The BSE-Sensex and the NSE-Nifty are currently trading lower by around 45 points and 10 points respectively. Stocks from the midcap and small cap spaces are however trading in the green. The BSE-Midcap and the BSE-Smallcap indices are trading higher by 0.4% and 0.3% respectively. The rupee is trading at 45.52 to the US dollar.
Textile stocks are currently trading firm led by Bombay Dyeing, Arvind, Raymond and Alok Industries. In an interview with a leading business daily, the management of textile major, Alok Industries gave his views on the outlook of the sector. The company's management is of the view that there is a certain level of buoyancy in the industry at present. This is on the back of the world retailers looking at India to meet their additional volume requirements. As per the management, China currently meets nearly 40% requirements of the global retailers, while India contributes to a mere 4%. As such, to reduce their dependency on China, more and more retailers are looking at India as a strategic destination of sourcing their requirements. The management expects the industry to expand to about US$ 40 bn within the next five years. Last year the industry size stood at about US$ 15 bn, of which export formed the majority portion.
In addition, the management also gave his views on raw material prices. Cotton prices have gone up by about 15% to 20% in the last few months on the back of strong demand. Considering that India is the only textile manufacturing country which has surplus cotton, it exports a large portion of it to other textile manufacturing nations such as Pakistan, China and Bangladesh. US also supplies cotton, but the farmers there are believed to be shifting to other crops. As such, with the demand for textile on a global scale expected to rise, so will the demand for cotton. Hence prices are expected to move upwards going forward. However, at the same time, the management also went on to say that it is easy for the company to pass on prices to its customers.

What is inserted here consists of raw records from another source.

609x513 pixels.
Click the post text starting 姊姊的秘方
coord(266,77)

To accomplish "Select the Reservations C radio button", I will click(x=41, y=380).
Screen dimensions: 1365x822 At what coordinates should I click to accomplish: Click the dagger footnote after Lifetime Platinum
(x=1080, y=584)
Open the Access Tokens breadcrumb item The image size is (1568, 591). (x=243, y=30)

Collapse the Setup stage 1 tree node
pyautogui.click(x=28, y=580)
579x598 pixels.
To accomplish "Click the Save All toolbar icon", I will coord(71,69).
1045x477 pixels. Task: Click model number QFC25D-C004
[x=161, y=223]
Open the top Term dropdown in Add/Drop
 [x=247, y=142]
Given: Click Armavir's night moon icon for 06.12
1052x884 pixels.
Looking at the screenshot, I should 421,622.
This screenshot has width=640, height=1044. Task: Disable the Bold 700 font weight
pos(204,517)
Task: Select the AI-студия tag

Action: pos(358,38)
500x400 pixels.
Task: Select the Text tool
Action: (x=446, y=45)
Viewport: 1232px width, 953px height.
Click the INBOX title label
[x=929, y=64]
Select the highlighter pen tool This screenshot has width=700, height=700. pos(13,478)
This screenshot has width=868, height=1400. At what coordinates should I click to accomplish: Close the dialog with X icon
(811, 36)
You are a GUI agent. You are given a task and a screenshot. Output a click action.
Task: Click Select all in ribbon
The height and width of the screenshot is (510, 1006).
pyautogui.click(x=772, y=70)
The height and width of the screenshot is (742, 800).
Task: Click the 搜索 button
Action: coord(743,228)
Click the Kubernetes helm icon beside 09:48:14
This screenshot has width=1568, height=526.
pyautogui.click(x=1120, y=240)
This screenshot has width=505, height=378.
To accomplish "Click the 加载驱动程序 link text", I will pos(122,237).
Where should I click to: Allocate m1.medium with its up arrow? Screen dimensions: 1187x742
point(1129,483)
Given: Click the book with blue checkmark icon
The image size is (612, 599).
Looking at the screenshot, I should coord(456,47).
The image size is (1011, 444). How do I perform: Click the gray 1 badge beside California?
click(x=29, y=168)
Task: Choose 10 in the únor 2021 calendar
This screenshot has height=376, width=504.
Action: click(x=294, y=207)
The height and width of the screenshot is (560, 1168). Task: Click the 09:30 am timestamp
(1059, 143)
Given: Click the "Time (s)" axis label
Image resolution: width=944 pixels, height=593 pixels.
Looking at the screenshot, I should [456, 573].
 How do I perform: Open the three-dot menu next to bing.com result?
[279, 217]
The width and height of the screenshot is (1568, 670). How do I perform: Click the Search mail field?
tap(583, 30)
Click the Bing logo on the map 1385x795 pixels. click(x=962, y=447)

Food inflation numbers for the week ending March 6 were announced recently. Food inflation stood at about 16.3%, which is lower as compared to the preceding week's figure of 17.8%. This decline has been mainly due to lowering prices of pulses and vegetables. While vegetable prices declined by about 10% as compared to the previous week, prices of pulses decreased by about 4%.
While food prices managed to decline to a certain extent, this decline was offset by the increase in fuel inflation, which stood at 12.7% as compared to 11.4% during the previous week. This was mainly led by an approximate 17% and 15% increase in petrol and diesel prices. The rise in fuel prices is as a result of the budgetary announcement of a hike in excise and customs duty on petrol and diesel. It may be noted that food inflation number would have gone down even more had it not been for the rise in fuel prices. This could have an impact on food manufacturing companies as their entire supply chain would be impacted on the back of higher transportation and freight charges. Food stocks are currently trading weak led by Britannia, Nestle and Tata Tea.